** DATA SUPPLIED follows **

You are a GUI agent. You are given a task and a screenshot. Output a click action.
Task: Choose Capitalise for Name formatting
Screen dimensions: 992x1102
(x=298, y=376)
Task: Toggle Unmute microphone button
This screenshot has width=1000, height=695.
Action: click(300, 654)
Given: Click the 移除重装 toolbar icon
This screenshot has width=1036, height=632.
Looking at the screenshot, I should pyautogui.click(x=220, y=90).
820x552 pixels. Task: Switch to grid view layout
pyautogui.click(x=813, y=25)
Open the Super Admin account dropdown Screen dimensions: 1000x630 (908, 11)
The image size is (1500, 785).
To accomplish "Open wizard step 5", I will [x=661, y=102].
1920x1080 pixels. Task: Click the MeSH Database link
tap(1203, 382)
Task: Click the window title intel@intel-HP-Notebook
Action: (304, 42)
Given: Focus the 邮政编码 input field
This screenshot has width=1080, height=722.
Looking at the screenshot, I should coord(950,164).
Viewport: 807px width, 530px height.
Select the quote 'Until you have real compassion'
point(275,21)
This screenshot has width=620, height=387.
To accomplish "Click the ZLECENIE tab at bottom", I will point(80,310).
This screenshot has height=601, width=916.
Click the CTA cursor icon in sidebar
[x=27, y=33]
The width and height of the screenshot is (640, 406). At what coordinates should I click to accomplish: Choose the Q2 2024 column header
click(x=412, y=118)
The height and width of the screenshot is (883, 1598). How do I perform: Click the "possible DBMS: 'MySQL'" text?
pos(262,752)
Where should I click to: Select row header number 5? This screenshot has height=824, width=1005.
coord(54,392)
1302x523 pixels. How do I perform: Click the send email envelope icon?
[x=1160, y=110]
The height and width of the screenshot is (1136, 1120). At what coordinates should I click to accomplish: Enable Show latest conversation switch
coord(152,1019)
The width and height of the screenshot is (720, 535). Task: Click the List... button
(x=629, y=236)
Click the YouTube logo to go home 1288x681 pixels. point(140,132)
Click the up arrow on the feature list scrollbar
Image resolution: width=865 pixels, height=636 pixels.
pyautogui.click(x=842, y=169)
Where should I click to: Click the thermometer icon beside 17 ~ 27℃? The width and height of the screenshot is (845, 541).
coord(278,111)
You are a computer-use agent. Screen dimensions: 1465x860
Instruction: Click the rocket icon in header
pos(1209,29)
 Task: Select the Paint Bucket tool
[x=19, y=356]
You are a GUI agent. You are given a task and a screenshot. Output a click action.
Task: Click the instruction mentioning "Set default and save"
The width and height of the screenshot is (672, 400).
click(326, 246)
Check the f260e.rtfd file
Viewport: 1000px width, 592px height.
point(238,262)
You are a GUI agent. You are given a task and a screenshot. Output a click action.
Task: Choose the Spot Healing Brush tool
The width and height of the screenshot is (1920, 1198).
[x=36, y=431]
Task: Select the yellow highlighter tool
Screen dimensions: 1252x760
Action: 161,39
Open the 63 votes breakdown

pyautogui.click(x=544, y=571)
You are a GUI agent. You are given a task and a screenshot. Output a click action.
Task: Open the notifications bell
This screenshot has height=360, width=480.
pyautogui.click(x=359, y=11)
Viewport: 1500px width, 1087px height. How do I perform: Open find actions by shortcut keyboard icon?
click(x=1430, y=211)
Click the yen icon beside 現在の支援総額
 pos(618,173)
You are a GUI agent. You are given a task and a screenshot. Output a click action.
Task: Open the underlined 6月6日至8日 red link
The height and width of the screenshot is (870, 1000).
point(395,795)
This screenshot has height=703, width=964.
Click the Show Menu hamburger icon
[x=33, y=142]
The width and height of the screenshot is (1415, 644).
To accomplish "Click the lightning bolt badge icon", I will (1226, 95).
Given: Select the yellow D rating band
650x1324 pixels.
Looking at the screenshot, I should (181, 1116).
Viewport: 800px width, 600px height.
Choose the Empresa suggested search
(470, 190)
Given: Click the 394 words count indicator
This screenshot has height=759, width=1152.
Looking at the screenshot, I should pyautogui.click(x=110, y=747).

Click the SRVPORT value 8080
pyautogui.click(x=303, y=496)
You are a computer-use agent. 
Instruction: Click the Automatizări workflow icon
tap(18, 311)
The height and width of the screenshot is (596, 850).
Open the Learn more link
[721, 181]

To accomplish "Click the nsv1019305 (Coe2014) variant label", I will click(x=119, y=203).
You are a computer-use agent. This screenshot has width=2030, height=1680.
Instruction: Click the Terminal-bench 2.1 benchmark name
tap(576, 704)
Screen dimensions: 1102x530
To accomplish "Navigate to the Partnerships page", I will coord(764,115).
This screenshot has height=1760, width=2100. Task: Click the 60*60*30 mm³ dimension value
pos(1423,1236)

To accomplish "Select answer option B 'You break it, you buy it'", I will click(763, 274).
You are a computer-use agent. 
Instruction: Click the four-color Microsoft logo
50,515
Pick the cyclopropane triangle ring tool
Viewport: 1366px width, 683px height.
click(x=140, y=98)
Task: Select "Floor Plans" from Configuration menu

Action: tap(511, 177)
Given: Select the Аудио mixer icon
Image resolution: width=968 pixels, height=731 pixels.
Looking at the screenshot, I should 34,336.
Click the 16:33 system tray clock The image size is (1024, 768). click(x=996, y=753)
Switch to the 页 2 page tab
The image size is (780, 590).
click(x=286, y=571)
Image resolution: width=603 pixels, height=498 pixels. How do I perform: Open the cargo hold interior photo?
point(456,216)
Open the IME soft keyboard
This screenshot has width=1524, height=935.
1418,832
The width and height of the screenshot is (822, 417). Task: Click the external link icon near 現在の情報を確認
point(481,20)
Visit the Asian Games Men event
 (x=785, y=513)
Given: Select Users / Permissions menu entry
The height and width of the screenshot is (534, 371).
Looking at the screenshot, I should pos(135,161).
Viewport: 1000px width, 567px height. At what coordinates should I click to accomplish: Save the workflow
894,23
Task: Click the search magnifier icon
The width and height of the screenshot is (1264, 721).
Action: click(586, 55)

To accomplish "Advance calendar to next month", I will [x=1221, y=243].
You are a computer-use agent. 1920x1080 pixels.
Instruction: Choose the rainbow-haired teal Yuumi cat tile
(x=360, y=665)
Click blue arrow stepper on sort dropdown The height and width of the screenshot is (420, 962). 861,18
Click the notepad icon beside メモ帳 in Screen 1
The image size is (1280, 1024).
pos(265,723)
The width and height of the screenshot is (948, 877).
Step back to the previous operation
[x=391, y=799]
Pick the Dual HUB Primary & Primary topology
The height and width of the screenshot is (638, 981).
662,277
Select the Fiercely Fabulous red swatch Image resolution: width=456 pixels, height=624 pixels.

** End of DATA SUPPLIED **

*TASK DIRECTIONS:* Say how many lines in the entries above contain the string "dropdown", offering no other words.

*WRITTEN REPLY:* 2